The Bedford, Mass.-based company posted profits of $8.1 million, or 55¢ per share, on sales of $29.3 million for the 3 months ended Dec. 31, for bottom-line loss of -0.2% on sales growth of 2.3% compared with the same period last year.
Adjusted to exclude 1-time items, earnings per share were 53¢, ahead of consensus on The Street, where analysts were looking for sales of $29.8 million.
For the full year, Anika posted $113.4 million in sales, up 9.7% from 2016. The company’s earnings fell -2.2% to $31.8 million in 2017 compared to the previous year.
“2017 was a year of significant achievement for Anika, highlighted by double-digit revenue growth, expansion of Monovisc and Cingal into new international markets, completion of the Cingal Phase III trial enrollment ahead of schedule, and the strengthening of our executive team,” CEO Charles Sherwood said in prepared remarks.
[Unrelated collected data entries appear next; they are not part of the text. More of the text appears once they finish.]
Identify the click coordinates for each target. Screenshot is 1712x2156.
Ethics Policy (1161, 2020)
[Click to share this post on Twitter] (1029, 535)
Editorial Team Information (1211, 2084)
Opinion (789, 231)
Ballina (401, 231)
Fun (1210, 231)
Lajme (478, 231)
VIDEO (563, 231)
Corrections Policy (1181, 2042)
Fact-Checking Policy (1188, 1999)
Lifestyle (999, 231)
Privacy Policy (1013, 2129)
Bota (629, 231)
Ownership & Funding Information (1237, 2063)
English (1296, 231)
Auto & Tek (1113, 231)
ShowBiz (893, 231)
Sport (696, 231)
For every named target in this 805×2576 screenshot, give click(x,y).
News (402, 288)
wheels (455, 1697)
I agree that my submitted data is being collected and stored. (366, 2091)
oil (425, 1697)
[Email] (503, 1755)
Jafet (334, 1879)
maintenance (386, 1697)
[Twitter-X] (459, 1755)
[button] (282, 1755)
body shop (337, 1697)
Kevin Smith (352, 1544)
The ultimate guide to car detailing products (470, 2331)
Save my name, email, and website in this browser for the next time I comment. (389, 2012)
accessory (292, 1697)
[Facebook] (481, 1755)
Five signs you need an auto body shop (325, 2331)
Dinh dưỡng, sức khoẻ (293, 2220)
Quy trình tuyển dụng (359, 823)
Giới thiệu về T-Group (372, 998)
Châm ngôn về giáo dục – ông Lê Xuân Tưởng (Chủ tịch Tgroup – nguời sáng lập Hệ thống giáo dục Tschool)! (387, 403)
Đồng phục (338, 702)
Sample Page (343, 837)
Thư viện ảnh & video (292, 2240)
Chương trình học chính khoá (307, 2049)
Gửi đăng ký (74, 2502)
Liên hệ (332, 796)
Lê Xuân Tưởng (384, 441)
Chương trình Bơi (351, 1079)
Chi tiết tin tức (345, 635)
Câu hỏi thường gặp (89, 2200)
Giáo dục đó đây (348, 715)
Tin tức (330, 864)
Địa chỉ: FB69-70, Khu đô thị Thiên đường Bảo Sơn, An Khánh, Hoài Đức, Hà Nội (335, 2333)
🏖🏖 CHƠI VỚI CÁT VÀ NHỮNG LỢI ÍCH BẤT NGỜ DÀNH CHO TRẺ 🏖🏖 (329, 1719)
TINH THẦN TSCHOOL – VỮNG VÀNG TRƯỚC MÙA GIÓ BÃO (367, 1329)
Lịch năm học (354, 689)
“As we look to 2018, we are poised to complete the Cingal Phase III trial and submit a New Drug Application to the FDA. Our strategic objectives are focused on global commercial expansion, pipeline advancement, and the development of a direct commercialization capability in the U.S. to accelerate our revenue and earnings growth in the years ahead and to create sustained value for our shareholders.”
ANIK shares were trading at $61.04 apiece today in morning activity, up 2.2%.